Performing the barbell bench press 2-3 times per week as part of your chest day sessions will lead to great results. 

It’s also a perfect addition to full-body workouts, hitting a range of other muscles for each rep performed.

 

9. Jackhammer Pushdowns

Best Lower Chest Exercises - Jackhammer Pushdowns

Great for:

Resembling an inverted tricep pushdown, the jackhammer pushdown allows you to target your lower chest by pushing down with cable-loaded weights.

Get the form right, and you’ll engage a nice selection of secondary muscles as well as improve core stability.

How to do it:

Move the pulley for a cable machine up to the top, and add the weights of your choosing. Then:

  1. Take the cable grip in both hands with the cable coming down over your shoulder
  2. Lean over the cable grip bar, so you’re looking down to the ground with your hands at waist width
  3. Push the cable bar down, keeping your body poised above it
  4. Make sure you’re driving the bar down from the chest, avoiding just using your arms to perform the motion

Why:

Both the pectoralis major and minor are activated with jackhammer pushdowns, with the former in particular getting a focused workout.

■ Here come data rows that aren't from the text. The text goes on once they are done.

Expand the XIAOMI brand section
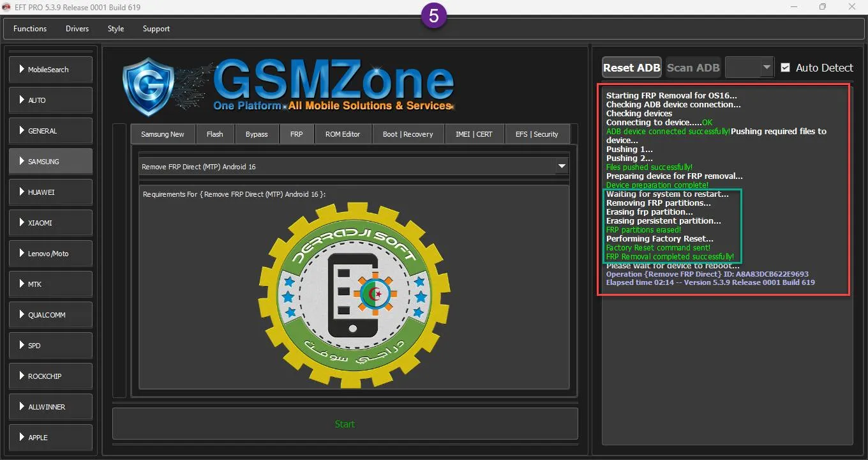 pos(51,222)
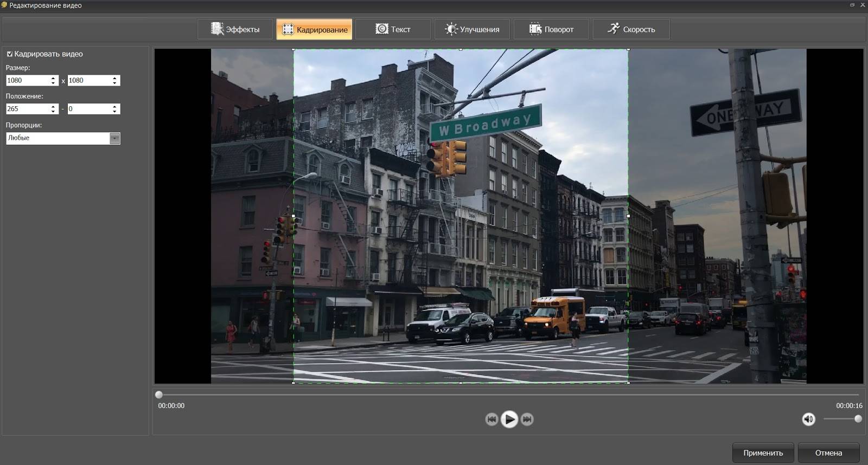The height and width of the screenshot is (465, 868).
Task: Increase crop width with up arrow
Action: [53, 78]
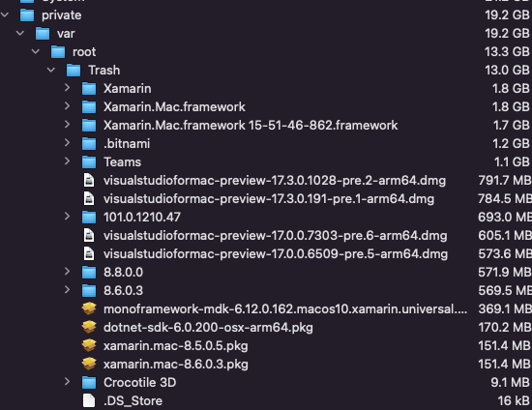Select visualstudioformac-preview-17.0.0.7303-pre.6-arm64.dmg
Viewport: 532px width, 410px height.
coord(275,235)
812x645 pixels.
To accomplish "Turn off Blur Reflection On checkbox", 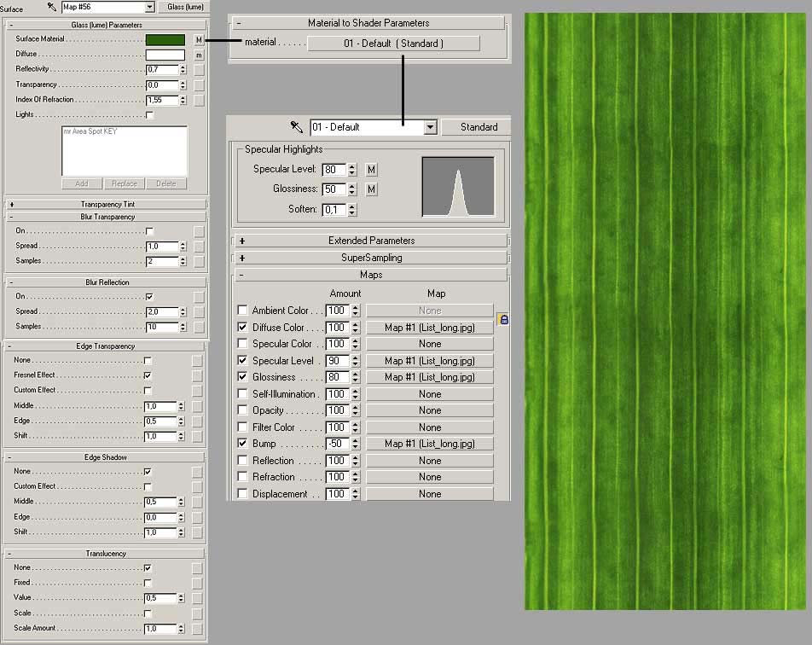I will click(149, 297).
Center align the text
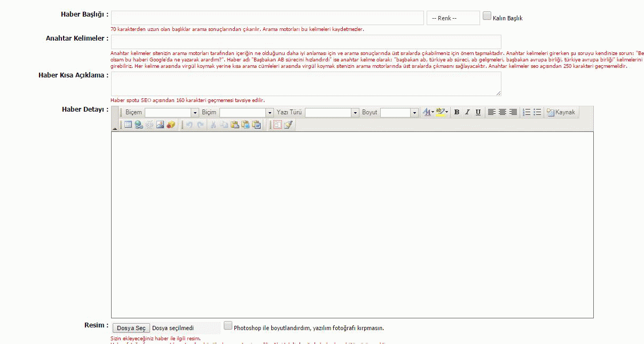Screen dimensions: 644x344 (502, 112)
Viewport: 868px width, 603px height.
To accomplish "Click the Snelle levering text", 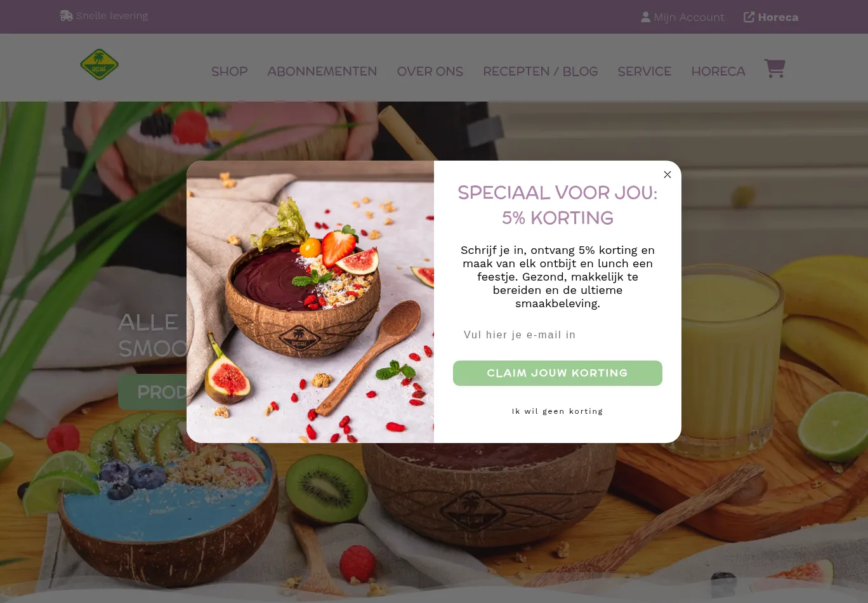I will 112,16.
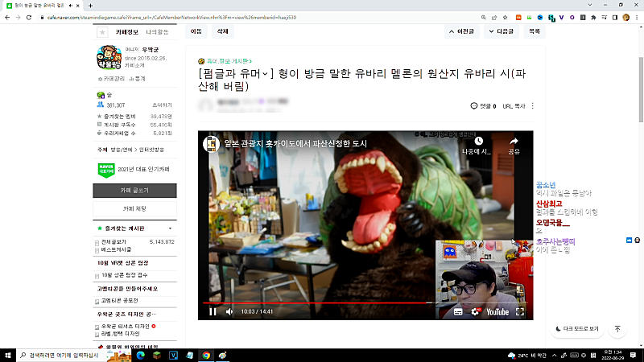Toggle video subtitles captions button
644x362 pixels.
[458, 312]
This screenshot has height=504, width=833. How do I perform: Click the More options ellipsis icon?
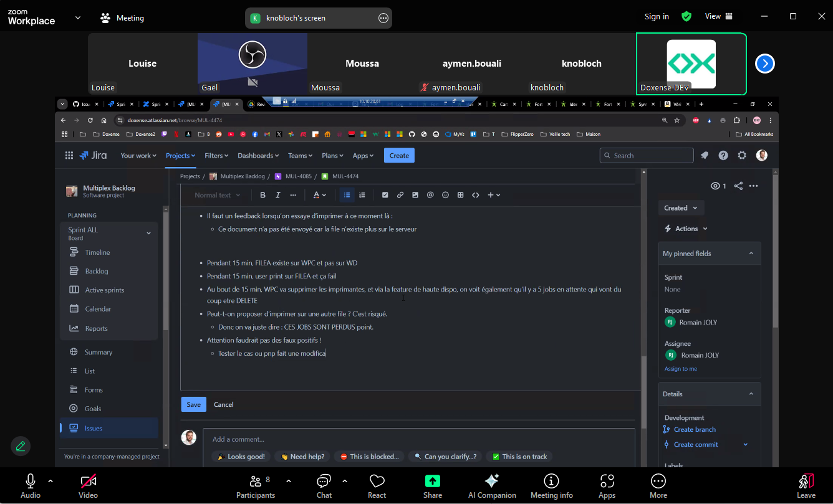pos(658,482)
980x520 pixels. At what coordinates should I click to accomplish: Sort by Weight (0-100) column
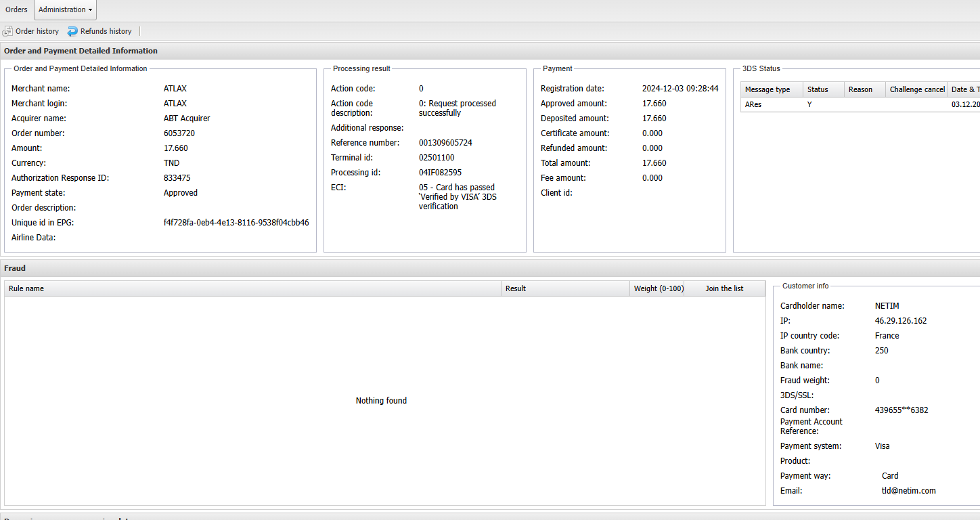[658, 288]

In addition, traps, lats, obliques, and even your abs are worked with this chest workout, making it perhaps the best lower chest exercise to include in full-body sessions.

When:

This is a great exercise to include either as part of your chest day sessions or a full-body workout. 

Ensure you get the form correct; otherwise, you’ll be sacrificing results and won’t get the full benefits for your balance and stability.

 

8. Decline Dumbbell Press With Rotation

Best Lower Chest Exercises - Decline Dumbbell Press With Rotation

Great for:

Adding a rotation when performing the decline dumbbell press eases tension and stress on your shoulders at the top of the press.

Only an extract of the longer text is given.